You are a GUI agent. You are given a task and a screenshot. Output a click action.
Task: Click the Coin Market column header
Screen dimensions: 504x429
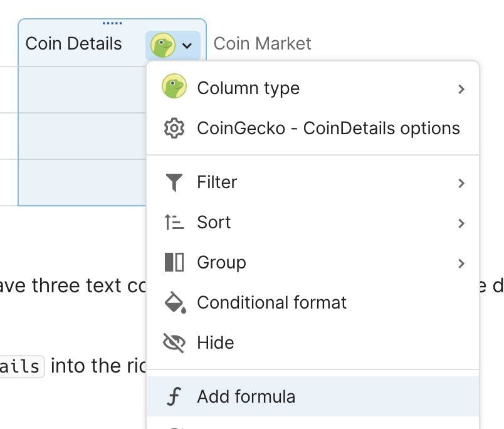pyautogui.click(x=262, y=43)
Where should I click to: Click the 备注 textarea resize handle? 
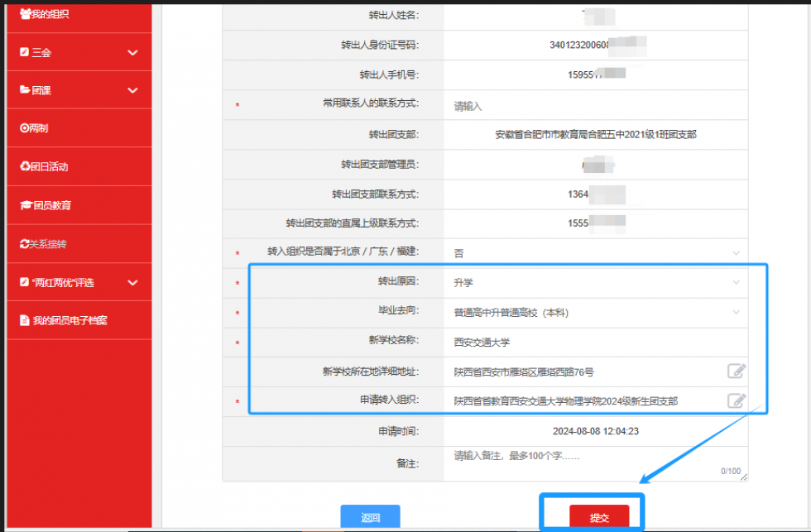[x=743, y=477]
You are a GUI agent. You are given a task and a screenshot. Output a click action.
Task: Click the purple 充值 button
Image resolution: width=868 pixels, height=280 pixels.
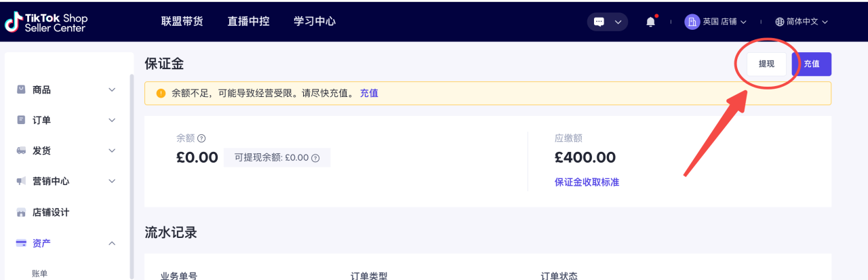(x=812, y=64)
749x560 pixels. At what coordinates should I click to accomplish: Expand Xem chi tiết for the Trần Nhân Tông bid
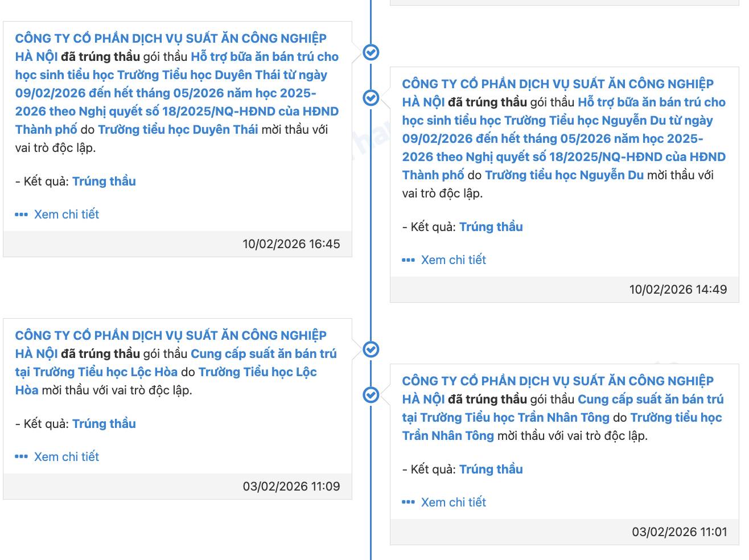tap(453, 503)
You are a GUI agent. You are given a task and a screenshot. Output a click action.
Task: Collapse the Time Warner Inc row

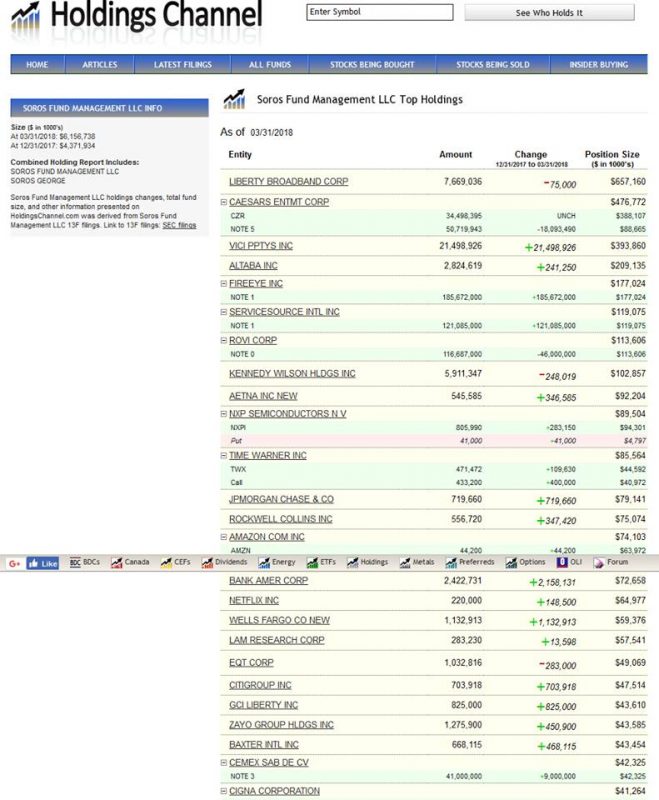tap(224, 456)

⁂

• [WHAT YOU WILL DO]: What belongs in the answer is each line above, reproduced exactly, and no picture.

• [RESULT]:
You are a GUI agent. You are given a task and a screenshot. Output a click action.
Task: Click the Coin Market column header
Screen dimensions: 504x429
pyautogui.click(x=262, y=43)
Where should I click to: Click the 备注 textarea resize handle? 
[x=743, y=477]
You are a GUI agent. You are given a task and a screenshot. Output a click action.
Task: Click the purple 充值 button
Image resolution: width=868 pixels, height=280 pixels.
(x=812, y=64)
749x560 pixels. At what coordinates should I click to accomplish: Expand Xem chi tiết for the Trần Nhân Tông bid
tap(453, 503)
You are a GUI agent. You are given a task and a screenshot. Output a click action.
Task: Collapse the Time Warner Inc row

tap(224, 456)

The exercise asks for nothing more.